What onticology wants is a multi-faceted form of analysis capable of recognizing the role played by a variety of different differences, rather than unilateral modes of analysis that treat only one sort of difference as making a difference and actively denying all the other differences. What onticology takes away with its left hand it always gives back with its right. The onticologist, for example, will say “no, objects are not mere signs, but signs are certainly interesting objects.” The onticologist recognizes that we can never capture all the differences that play a role in a phenomena, that inquiry requires a bracketing of certain differences as well as a hierarchialization of differences in terms of their relative degree of contribution, but also believes that it is good to have, lurking in the back of one’s mind, this bramble of differences underlying any phenomena so as to avoid reifying ones theoretical concepts.
If onticology has been particularly hostile to correlationism and treats human actors as one object among other objects, then this is because correlationism tends to stack the deck on the side of the subject as the active agent, thereby rendering all sorts of other differences invisible. But in treating humans as one object among other objects, it is in no way suggested that this object is the same as all others, that it has no specific properties, or that it is a mere zombie without agency. One could only arrive at this conclusion on the assumption that agency requires complete independence from imbroglios and complete transcendence with respect to our relation to other objects. But where has anyone ever experienced this? Moreover, if there is no difference that does not make a difference, how could human actors or objects fail to contribute differences of their own? Perhaps the better question would be not whether or not we are agents, but under what conditions we manage to attain agency.
August 20, 2009 at 9:54 pm
I’m perplexed too. Though Nate’s contributions are much appreciated, he seems to be making a strange assumption– that if humans are no longer a pampered ontological elite, then human consciousness must not exist.
We saw a variant of this back in the spring– “if OOO claims that politics is not the center of all ontology, then it must be claiming that humans and politics are sh*t”. Why?

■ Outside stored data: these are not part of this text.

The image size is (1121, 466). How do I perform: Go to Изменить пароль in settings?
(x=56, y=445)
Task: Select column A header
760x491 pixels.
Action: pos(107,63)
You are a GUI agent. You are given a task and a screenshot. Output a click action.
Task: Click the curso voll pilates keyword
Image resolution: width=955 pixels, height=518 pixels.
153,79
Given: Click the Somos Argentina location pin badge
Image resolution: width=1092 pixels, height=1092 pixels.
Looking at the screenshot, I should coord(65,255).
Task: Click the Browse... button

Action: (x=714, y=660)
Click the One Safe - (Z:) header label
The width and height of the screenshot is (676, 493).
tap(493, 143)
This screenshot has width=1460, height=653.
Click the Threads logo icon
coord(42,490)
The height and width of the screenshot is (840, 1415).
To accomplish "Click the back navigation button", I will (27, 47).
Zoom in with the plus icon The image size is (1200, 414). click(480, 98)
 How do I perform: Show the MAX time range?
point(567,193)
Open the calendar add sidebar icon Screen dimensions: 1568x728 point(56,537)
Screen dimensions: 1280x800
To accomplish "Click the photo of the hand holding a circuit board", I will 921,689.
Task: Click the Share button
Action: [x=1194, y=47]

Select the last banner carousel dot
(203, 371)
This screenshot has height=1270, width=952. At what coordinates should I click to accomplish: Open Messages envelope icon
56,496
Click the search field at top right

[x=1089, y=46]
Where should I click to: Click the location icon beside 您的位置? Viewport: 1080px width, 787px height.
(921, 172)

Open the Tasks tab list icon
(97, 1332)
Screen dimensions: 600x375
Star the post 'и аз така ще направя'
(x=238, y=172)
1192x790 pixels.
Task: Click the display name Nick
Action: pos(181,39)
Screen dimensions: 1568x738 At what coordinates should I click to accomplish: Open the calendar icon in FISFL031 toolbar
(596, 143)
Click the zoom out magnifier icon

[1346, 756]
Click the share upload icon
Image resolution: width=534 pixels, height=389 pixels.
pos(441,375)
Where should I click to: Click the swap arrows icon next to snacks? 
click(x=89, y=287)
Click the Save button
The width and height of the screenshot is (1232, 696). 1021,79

August 20, 2009 at 10:18 pm
Graham,
At the risk of causing myself all sorts of trouble, if anything, I think, OOO allows for the possibility of a new sort of humanism. I have to be careful here. In suggesting a new sort of humanism I am not talking about a human centered ontology, nor the idea of humans as sovereigns that maintain a transparent relation to themselves. Rather, when you look at the anti-humanisms and proclamations of the death of the subject during the last century in Nietzsche, Lacan, the structuralists, and the post-structuralists, they always proceed through a reduction of the human to something else or a subordination of the human under something else like the signifier. Insofar as OOO at least in the Leibnizian variants common to both yourself and me begins from the premise of the autonomy of objects or from the position that objects cannot be reduced to their relations, it follows that humans are independent actors within the social field. They too contribute their differences and cannot be reduced to anything else. No longer can it be said that subjects are effects of the play of the signifier or ideological state apparatuses. To be sure, humans are embroiled in imbroglios with these other things, but they cannot be reduced to them. There are certain aspects of onticology that I almost find embarrassing in their simplicity. At a certain level all I am claiming is that humans are among beings not at the center of beings or included in every relation, that beings other than humans play a role in the constitution of humans and human formations just as humans play a role in the constitution of things and that we aren’t sovereigns that unilaterally impose form on everything else but are also formed by a variety of nonhuman actors, and that there are all sorts of relations independent of humans or anything related to the human. I would think this would be obvious and to go without saying, but perhaps not. I can only imagine how I’m now going to be characterized as a result of writing this.
August 20, 2009 at 10:35 pm
I think there is a nice mirroring of Heidegger here. Like the humanists who lamented Heidegger’s elevation of Seyn the humanist today looks at OOO and sees a distinterest in the human and human concerns.
To put it bluntly if you and Graham are spending all day talking about cars, bookshelves and milk cartons then the human seems to disappear from view.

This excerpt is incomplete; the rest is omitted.